Embedding Strategies

The quality of your RAG system stands and falls with the quality of your embeddings. The right model, the right chunking strategy, and thoughtful metadata enrichment make the difference between "sometimes finds something" and "always finds the right thing."

Embedding Models

Commercial Models

Model	Provider	Dimensions	Strengths
text-embedding-3-large	OpenAI	3072	Highest quality, expensive
text-embedding-3-small	OpenAI	1536	Good price-performance ratio
embed-v4.0	Cohere	1024	Multilingual, compressible
voyage-3	Voyage AI	1024	Specialized for code and legal

Open-Source Models

Model	Dimensions	Strengths
BGE-large-en-v1.5	1024	Top MTEB benchmark
E5-mistral-7b-instruct	4096	Instruction-based
GTE-large	1024	Alibaba, multilingual
nomic-embed-text-v1.5	768	Compact, efficient

Model Selection

Criteria:
1. Language → Multilingual model for DE/EN?
2. Domain → Specialized model (code, legal, medical)?
3. Budget → Commercial vs. open-source?
4. Latency → Smaller models = faster
5. Quality → Check benchmark results (MTEB)

Chunking Strategies

Fixed-Size Chunking

# Simple but not optimal
chunks = split_text(text, chunk_size=1000, overlap=200)

Semantic Chunking

# Splits at semantic boundaries
from langchain_experimental.text_splitter import SemanticChunker

chunker = SemanticChunker(
    embeddings=OpenAIEmbeddings(),
    breakpoint_threshold_type="percentile",
    breakpoint_threshold_amount=95
)
chunks = chunker.split_text(document)

Document-Structure-Aware Chunking

Strategy	Description	When to use
Markdown header	Splits at headers, preserves hierarchy	Documentation, wiki
HTML sections	Splits at HTML elements	Web content
Paragraph-based	Splits at paragraphs	Prose texts
Code-aware	Splits at functions/classes	Source code
Sliding window	Fixed size with overlap	Fallback / default

Chunk Size Optimization

Too small (< 200 tokens):
  ✗ Context loss — individual sentences without connection
  ✗ More chunks = higher retrieval costs

Too large (> 2000 tokens):
  ✗ Noise — irrelevant information in the chunk
  ✗ Lower retrieval precision

Optimal (300-800 tokens):
  ✓ Enough context for comprehensibility
  ✓ Focused enough for precise retrieval

Metadata Enrichment

Chunks without metadata are like books without a table of contents.

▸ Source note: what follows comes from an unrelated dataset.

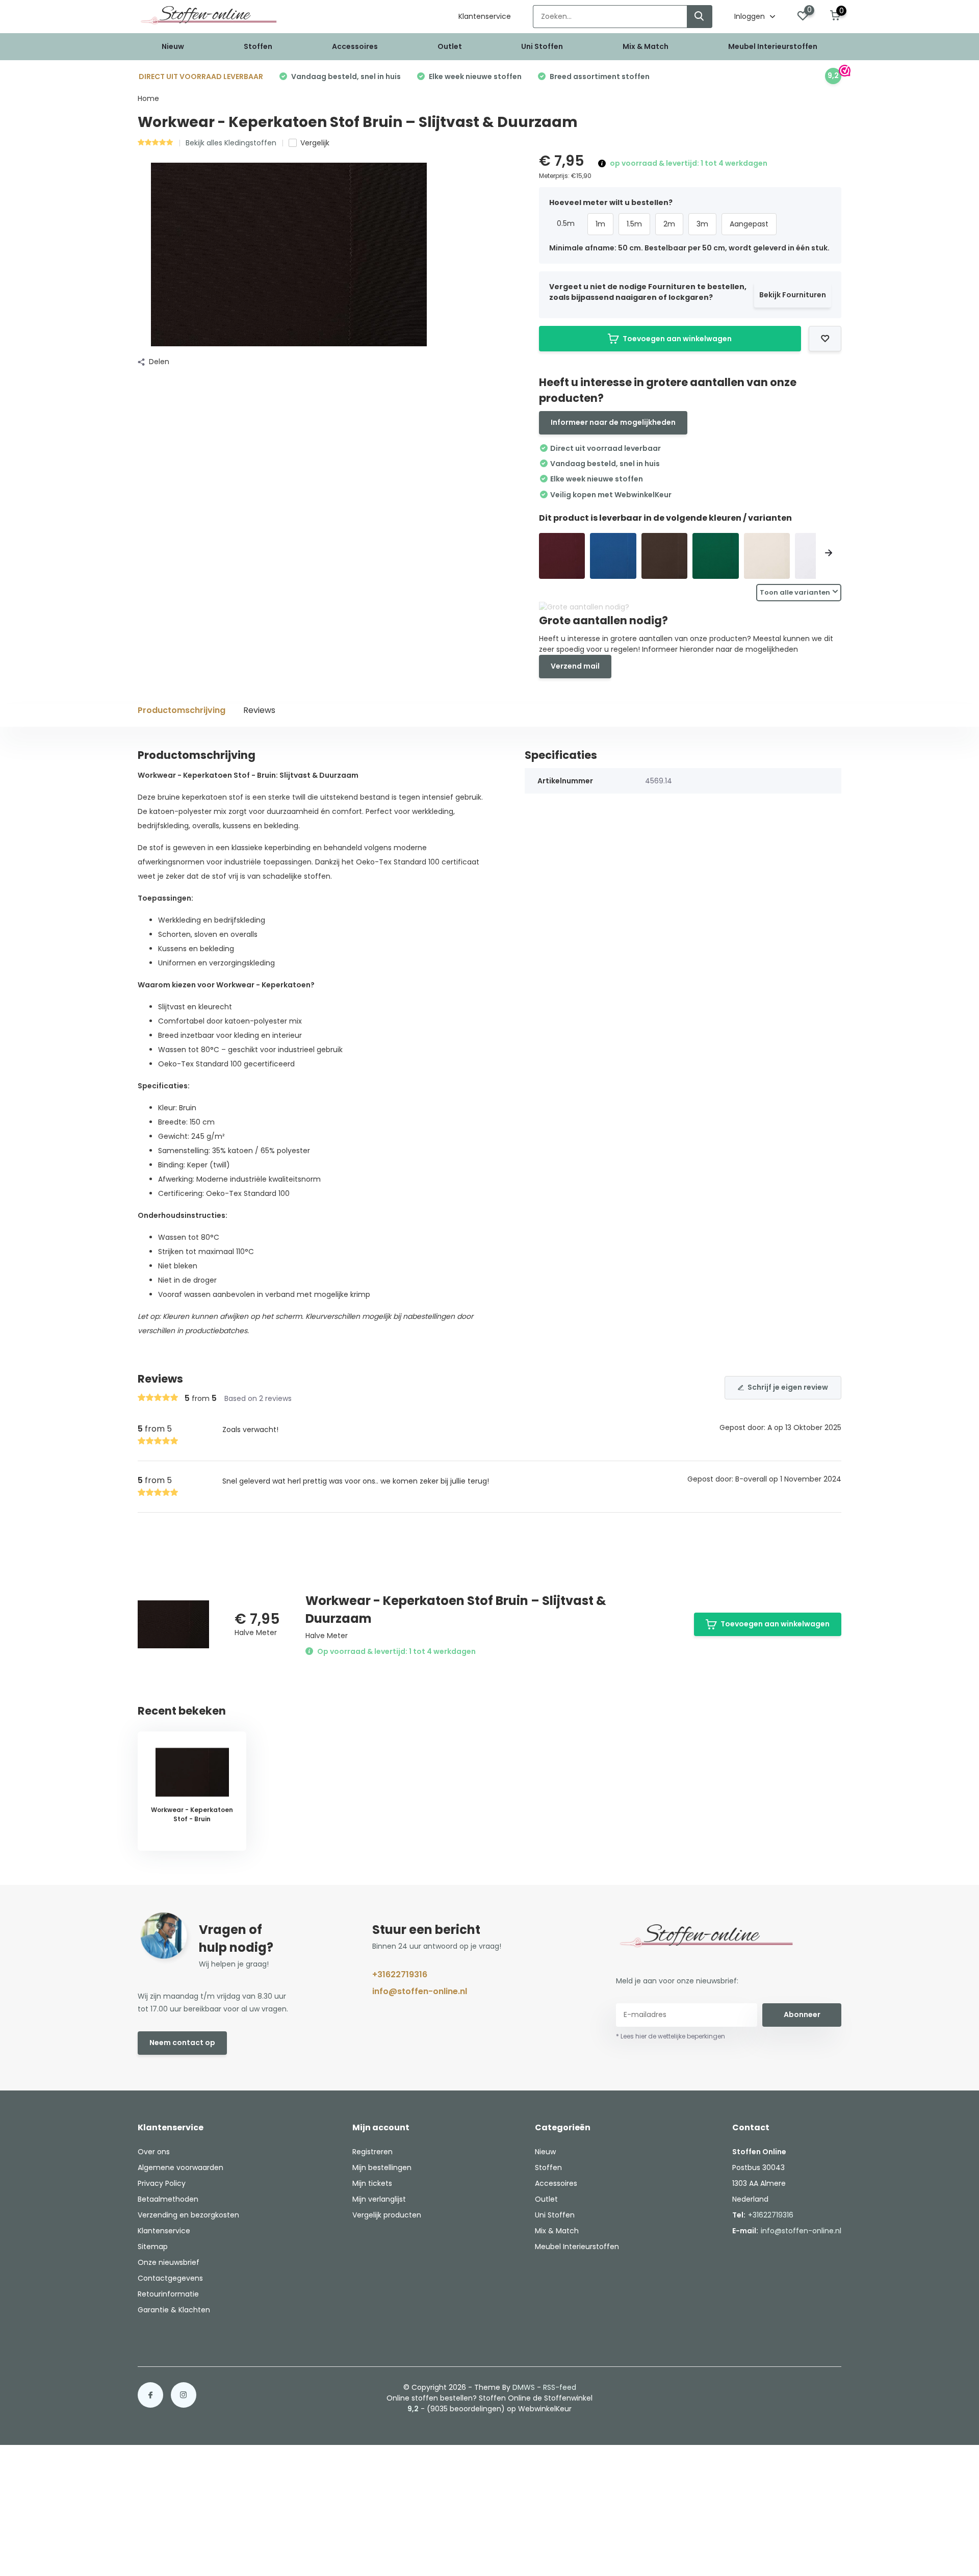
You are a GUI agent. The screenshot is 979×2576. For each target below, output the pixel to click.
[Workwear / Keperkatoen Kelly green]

Metadata dramatically improves retrieval:

chunk = {
    "text": "The new GDPR amendment affects...",
    "metadata": {
        "source": "compliance/gdpr-update-2026.pdf",
        "page": 12,
        "section": "Changes 2026",
        "category": "compliance",
        "date": "2026-01-15",
        "author": "Legal Team",
        "language": "en",
        "keywords": ["GDPR", "data protection", "compliance"]
    }
}

Metadata Filtering in Search

results = vectorstore.similarity_search(
    query="GDPR amendments",
    filter={"category": "compliance", "date": {"$gte": "2026-01-01"}},
    k=5
)

Hybrid Search

Combines vector search (semantic) with keyword search (BM25) for better results:

Query: "GDPR Article 15 right of access"

Vector search: Finds semantically similar texts
BM25 search:   Finds exact keyword matches

Hybrid (RRF):  Combines both rankings → best results

Practical tip: Always test at least 3 chunking strategies with your real data. The "right" strategy depends heavily on your document type. Invest in metadata enrichment — it's the biggest lever for retrieval quality after chunking strategy.